--- BEGIN Material for this exercise ---
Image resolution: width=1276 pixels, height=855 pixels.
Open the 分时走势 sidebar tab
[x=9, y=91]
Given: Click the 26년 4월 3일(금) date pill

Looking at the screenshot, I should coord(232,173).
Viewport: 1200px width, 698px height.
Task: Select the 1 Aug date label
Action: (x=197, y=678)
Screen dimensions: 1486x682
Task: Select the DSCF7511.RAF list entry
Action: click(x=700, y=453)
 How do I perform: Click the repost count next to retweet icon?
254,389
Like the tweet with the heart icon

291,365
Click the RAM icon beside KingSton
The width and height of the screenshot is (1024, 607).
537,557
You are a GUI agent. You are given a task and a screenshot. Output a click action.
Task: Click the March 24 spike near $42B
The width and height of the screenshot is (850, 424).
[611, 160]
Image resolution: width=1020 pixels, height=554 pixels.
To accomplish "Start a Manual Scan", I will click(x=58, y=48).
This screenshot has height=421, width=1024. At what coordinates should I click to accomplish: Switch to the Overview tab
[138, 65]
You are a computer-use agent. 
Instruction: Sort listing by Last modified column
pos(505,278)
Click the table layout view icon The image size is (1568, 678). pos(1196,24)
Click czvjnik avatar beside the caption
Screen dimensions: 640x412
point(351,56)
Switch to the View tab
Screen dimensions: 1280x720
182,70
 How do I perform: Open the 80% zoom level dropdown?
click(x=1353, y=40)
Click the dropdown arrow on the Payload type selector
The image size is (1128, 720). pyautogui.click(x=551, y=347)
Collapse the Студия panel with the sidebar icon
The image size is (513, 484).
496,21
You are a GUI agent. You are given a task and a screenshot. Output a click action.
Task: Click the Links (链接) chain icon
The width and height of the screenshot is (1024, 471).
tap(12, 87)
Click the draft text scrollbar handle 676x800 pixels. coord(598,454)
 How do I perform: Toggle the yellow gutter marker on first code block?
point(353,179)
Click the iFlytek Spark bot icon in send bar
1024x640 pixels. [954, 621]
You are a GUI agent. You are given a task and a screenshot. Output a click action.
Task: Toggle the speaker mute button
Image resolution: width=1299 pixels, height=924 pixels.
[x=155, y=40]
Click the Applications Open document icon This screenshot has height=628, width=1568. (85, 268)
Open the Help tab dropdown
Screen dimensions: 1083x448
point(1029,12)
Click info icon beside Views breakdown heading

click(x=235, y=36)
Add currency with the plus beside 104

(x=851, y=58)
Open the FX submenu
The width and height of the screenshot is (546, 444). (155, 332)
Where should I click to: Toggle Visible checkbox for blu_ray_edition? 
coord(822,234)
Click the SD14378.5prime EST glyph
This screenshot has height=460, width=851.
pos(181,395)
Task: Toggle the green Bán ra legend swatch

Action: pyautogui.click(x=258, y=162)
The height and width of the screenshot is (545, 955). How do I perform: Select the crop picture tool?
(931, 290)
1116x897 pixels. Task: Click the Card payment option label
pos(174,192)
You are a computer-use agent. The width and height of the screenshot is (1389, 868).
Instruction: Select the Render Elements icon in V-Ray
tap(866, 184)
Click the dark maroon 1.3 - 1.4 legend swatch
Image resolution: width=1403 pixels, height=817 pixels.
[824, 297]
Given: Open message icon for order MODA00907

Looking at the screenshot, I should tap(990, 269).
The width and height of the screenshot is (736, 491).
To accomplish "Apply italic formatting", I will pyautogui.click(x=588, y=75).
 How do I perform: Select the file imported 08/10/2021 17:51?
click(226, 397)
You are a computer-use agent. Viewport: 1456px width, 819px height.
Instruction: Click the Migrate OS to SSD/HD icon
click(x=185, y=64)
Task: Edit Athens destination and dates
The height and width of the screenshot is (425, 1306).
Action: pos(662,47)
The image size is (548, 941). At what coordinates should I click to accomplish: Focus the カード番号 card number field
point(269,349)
--- END Material for this exercise ---
**Task description**
Recast these lines as a JSON list of strings, one string per line, leaving out blank lines.

**Full solution**
[
  "Image resolution: width=1276 pixels, height=855 pixels.",
  "Open the 分时走势 sidebar tab",
  "[x=9, y=91]",
  "Given: Click the 26년 4월 3일(금) date pill",
  "Looking at the screenshot, I should coord(232,173).",
  "Viewport: 1200px width, 698px height.",
  "Task: Select the 1 Aug date label",
  "Action: (x=197, y=678)",
  "Screen dimensions: 1486x682",
  "Task: Select the DSCF7511.RAF list entry",
  "Action: click(x=700, y=453)",
  " How do I perform: Click the repost count next to retweet icon?",
  "254,389",
  "Like the tweet with the heart icon",
  "291,365",
  "Click the RAM icon beside KingSton",
  "The width and height of the screenshot is (1024, 607).",
  "537,557",
  "You are a GUI agent. You are given a task and a screenshot. Output a click action.",
  "Task: Click the March 24 spike near $42B",
  "The width and height of the screenshot is (850, 424).",
  "[611, 160]",
  "Image resolution: width=1020 pixels, height=554 pixels.",
  "To accomplish \"Start a Manual Scan\", I will click(x=58, y=48).",
  "This screenshot has height=421, width=1024. At what coordinates should I click to accomplish: Switch to the Overview tab",
  "[138, 65]",
  "You are a computer-use agent. ",
  "Instruction: Sort listing by Last modified column",
  "pos(505,278)",
  "Click the table layout view icon The image size is (1568, 678). pos(1196,24)",
  "Click czvjnik avatar beside the caption",
  "Screen dimensions: 640x412",
  "point(351,56)",
  "Switch to the View tab",
  "Screen dimensions: 1280x720",
  "182,70",
  " How do I perform: Open the 80% zoom level dropdown?",
  "click(x=1353, y=40)",
  "Click the dropdown arrow on the Payload type selector",
  "The image size is (1128, 720). pyautogui.click(x=551, y=347)",
  "Collapse the Студия panel with the sidebar icon",
  "The image size is (513, 484).",
  "496,21",
  "You are a GUI agent. You are given a task and a screenshot. Output a click action.",
  "Task: Click the Links (链接) chain icon",
  "The width and height of the screenshot is (1024, 471).",
  "tap(12, 87)",
  "Click the draft text scrollbar handle 676x800 pixels. coord(598,454)",
  " How do I perform: Toggle the yellow gutter marker on first code block?",
  "point(353,179)",
  "Click the iFlytek Spark bot icon in send bar",
  "1024x640 pixels. [954, 621]",
  "You are a GUI agent. You are given a task and a screenshot. Output a click action.",
  "Task: Toggle the speaker mute button",
  "Image resolution: width=1299 pixels, height=924 pixels.",
  "[x=155, y=40]",
  "Click the Applications Open document icon This screenshot has height=628, width=1568. (85, 268)",
  "Open the Help tab dropdown",
  "Screen dimensions: 1083x448",
  "point(1029,12)",
  "Click info icon beside Views breakdown heading",
  "click(x=235, y=36)",
  "Add currency with the plus beside 104",
  "(x=851, y=58)",
  "Open the FX submenu",
  "The width and height of the screenshot is (546, 444). (155, 332)",
  "Where should I click to: Toggle Visible checkbox for blu_ray_edition? ",
  "coord(822,234)",
  "Click the SD14378.5prime EST glyph",
  "This screenshot has height=460, width=851.",
  "pos(181,395)",
  "Task: Toggle the green Bán ra legend swatch",
  "Action: pyautogui.click(x=258, y=162)",
  "The height and width of the screenshot is (545, 955). How do I perform: Select the crop picture tool?",
  "(931, 290)",
  "1116x897 pixels. Task: Click the Card payment option label",
  "pos(174,192)",
  "You are a computer-use agent. The width and height of the screenshot is (1389, 868).",
  "Instruction: Select the Render Elements icon in V-Ray",
  "tap(866, 184)",
  "Click the dark maroon 1.3 - 1.4 legend swatch",
  "Image resolution: width=1403 pixels, height=817 pixels.",
  "[824, 297]",
  "Given: Open message icon for order MODA00907",
  "Looking at the screenshot, I should tap(990, 269).",
  "The width and height of the screenshot is (736, 491).",
  "To accomplish \"Apply italic formatting\", I will pyautogui.click(x=588, y=75).",
  " How do I perform: Select the file imported 08/10/2021 17:51?",
  "click(226, 397)",
  "You are a computer-use agent. Viewport: 1456px width, 819px height.",
  "Instruction: Click the Migrate OS to SSD/HD icon",
  "click(x=185, y=64)",
  "Task: Edit Athens destination and dates",
  "The height and width of the screenshot is (425, 1306).",
  "Action: pos(662,47)",
  "The image size is (548, 941). At what coordinates should I click to accomplish: Focus the カード番号 card number field",
  "point(269,349)"
]